ECLI:NL:HR:2007:BA1718
Hoge Raad
- Cassatie
- D.G. van Vliet
- P.J. van Amersfoort
- C.B. Bavinck
- A.R. Leemreis
- E.N. Punt
- Rechtspraak.nl
Aansprakelijkheid van bestuurder voor niet-naleving mededelingsplicht bij betalingsonmacht van B.V. door ziekte
In deze zaak gaat het om de aansprakelijkheid van een bestuurder van een B.V. voor het niet voldoen aan de mededelingsplicht inzake betalingsonmacht, zoals vastgelegd in artikel 36 van de Invorderingswet 1990. De belanghebbende, die als enig bestuurder van B B.V. fungeerde, werd aansprakelijk gesteld voor de niet-betaalde loonbelasting en premie volksverzekeringen van de B.V. over het tweede, derde en vierde kwartaal van 2003. De Ontvanger had op 27 augustus 2004 een beschikking afgegeven waarin de belanghebbende aansprakelijk werd gesteld. Het bezwaar van de belanghebbende tegen deze beschikking werd ongegrond verklaard, waarna hij in beroep ging bij het Hof. Het Hof verklaarde het beroep ongegrond, wat leidde tot een cassatieprocedure bij de Hoge Raad.
De Hoge Raad oordeelde dat de belanghebbende niet tijdig had voldaan aan de mededelingsplicht vanwege een ernstige ziekte, die hem in de periode voorafgaand aan de aansprakelijkstelling had getroffen. De Advocaat-Generaal had eerder geconcludeerd dat het beroep in cassatie gegrond moest worden verklaard, en de Hoge Raad volgde deze conclusie.
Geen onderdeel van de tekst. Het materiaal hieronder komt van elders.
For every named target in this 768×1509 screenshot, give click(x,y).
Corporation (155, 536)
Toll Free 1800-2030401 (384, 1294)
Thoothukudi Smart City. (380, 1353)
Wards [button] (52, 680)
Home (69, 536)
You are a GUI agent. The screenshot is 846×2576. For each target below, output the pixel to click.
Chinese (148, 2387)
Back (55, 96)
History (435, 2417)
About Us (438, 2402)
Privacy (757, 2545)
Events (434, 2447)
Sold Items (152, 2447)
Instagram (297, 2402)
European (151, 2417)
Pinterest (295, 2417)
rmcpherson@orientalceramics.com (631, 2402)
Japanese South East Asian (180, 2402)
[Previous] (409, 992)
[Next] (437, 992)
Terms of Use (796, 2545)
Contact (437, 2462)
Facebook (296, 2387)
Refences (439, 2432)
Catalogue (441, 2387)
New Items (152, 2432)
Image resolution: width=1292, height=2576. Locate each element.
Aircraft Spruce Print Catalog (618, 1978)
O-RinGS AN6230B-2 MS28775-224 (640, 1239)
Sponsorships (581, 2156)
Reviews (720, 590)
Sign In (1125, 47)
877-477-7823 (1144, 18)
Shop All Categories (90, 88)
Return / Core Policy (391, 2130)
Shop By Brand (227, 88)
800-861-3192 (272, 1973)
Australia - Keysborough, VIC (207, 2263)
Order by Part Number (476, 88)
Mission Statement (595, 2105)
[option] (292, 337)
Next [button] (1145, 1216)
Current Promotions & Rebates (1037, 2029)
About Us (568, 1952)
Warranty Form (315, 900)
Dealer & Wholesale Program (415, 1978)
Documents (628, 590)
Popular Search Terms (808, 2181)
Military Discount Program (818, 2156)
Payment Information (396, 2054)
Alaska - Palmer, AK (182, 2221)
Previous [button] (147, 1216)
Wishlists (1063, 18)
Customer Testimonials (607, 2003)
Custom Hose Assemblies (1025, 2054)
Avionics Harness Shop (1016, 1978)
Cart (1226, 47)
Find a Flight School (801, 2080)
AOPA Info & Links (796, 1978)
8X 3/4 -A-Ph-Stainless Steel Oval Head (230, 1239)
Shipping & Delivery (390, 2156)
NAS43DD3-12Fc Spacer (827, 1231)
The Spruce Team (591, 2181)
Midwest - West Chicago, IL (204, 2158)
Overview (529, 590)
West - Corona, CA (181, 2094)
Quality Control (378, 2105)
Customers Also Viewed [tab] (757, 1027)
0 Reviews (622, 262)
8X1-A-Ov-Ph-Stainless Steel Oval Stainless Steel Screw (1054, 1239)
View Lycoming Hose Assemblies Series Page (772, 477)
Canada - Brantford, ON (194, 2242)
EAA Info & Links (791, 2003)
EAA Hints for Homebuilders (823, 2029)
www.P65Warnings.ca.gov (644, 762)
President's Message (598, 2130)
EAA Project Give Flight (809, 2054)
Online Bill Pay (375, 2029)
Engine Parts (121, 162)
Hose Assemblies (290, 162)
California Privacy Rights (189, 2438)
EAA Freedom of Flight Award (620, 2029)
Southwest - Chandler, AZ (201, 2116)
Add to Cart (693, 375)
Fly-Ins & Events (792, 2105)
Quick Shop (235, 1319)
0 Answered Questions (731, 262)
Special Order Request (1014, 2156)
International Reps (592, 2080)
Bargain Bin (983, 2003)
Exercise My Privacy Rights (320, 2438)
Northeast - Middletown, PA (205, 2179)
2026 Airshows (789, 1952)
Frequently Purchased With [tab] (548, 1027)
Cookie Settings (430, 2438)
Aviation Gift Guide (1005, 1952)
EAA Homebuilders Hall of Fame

De Hoge Raad vernietigde de uitspraak van het Hof en verwees de zaak naar het Gerechtshof te 's-Gravenhage voor verdere behandeling. Tevens werd de Staatssecretaris van Financiën veroordeeld in de proceskosten van de belanghebbende. De Hoge Raad benadrukte dat de beoordeling van de aansprakelijkheid van de bestuurder moet plaatsvinden op basis van de omstandigheden ten tijde van de mededelingsplicht en dat de financiële vooruitzichten van de B.V. in overweging moeten worden genomen.
Dit arrest is van belang voor de uitleg van de mededelingsplicht van bestuurders in situaties van betalingsonmacht, vooral wanneer de bestuurder door ziekte niet in staat is om aan deze verplichting te voldoen. De Hoge Raad heeft hiermee een belangrijke uitspraak gedaan over de verantwoordelijkheden van bestuurders en de omstandigheden waaronder zij niet aansprakelijk kunnen worden gesteld voor het niet voldoen aan wettelijke verplichtingen.